> Source document
Big Data is powering Joslin Diabetes Center’s performance-improvement CME, thanks in part to education grants from four pharma companies.

The four—Sanofi, Pfizer, GlaxoSmithKline and Eli Lilly—are supporting a project in which Joslin, the Harvard affiliate, will take a fresh approach to building the evidence base driving PI-CME.

“PI-CME is a good concept, but it’s too cumbersome for the way the system works right now,” says Julie Brown, CCMEP, Joslin director of professional education. “Even if you spend a lot of time helping one practice [via chart abstracts, etc.], it’s not scalable or reflective of actual day-to-day care.”

The way to make it so, she says, is by plugging into longitudinal data. Enter Humedica, which will give Joslin researchers access to a de-identified, population health data set (its database includes patient notes via natural-language translation). Humedica will also coordinate with its existing partner American Medical Group Association to engage primary care providers.

> Task list
(1) List every pharmaceutical company that the Joslin Diabetes Center article names as a grant supporter of the project.
(2) Reproduce the Joslin Diabetes Center article word for word, from "The four—Sanofi, Pfizer, GlaxoSmithKline" to "primary care providers.".
(3) Extend the Joslin Diabetes Center article with a further paragraph that picks up after its final sentence.
The records after the Joslin Diabetes Center article are not needed for any of this work.

> Data records
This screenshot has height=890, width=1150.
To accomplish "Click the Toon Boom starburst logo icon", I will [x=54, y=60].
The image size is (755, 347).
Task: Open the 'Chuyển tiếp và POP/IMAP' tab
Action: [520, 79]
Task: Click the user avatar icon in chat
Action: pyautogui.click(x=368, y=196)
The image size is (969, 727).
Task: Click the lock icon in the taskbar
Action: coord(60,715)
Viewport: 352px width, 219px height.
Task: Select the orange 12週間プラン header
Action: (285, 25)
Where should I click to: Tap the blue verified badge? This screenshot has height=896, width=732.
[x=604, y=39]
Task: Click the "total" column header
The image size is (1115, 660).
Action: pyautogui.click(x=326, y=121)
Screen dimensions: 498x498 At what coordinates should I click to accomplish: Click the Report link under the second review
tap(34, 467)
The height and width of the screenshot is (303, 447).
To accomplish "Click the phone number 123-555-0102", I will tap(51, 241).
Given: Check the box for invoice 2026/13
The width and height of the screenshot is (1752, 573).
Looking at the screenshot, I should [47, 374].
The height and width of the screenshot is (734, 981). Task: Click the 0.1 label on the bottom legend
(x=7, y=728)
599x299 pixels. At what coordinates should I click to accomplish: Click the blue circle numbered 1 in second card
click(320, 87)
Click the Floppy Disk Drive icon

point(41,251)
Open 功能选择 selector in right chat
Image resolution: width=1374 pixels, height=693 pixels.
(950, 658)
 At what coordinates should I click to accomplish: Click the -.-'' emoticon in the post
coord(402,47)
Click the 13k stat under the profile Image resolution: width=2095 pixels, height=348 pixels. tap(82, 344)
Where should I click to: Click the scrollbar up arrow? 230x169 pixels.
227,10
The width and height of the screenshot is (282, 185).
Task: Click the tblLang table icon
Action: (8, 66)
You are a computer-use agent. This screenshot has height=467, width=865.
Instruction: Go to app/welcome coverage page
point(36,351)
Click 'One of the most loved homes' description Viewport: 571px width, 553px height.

> Answer set
(1) Sanofi, Pfizer, GlaxoSmithKline, Eli Lilly

(2)
The four—Sanofi, Pfizer, GlaxoSmithKline and Eli Lilly—are supporting a project in which Joslin, the Harvard affiliate, will take a fresh approach to building the evidence base driving PI-CME.

“PI-CME is a good concept, but it’s too cumbersome for the way the system works right now,” says Julie Brown, CCMEP, Joslin director of professional education. “Even if you spend a lot of time helping one practice [via chart abstracts, etc.], it’s not scalable or reflective of actual day-to-day care.”

The way to make it so, she says, is by plugging into longitudinal data. Enter Humedica, which will give Joslin researchers access to a de-identified, population health data set (its database includes patient notes via natural-language translation). Humedica will also coordinate with its existing partner American Medical Group Association to engage primary care providers.

(3)
Joslin will evaluate practice patterns of people with T2D and their outcomes, then take the next step: providing professional education in whatever area is needed.

The longitudinal approach is designed to help CME become more than an episodic, one-time effort. Says Brown, “We really want to work toward integrating CME into the day-to-day practice, not something [physicians] go get and forget about.”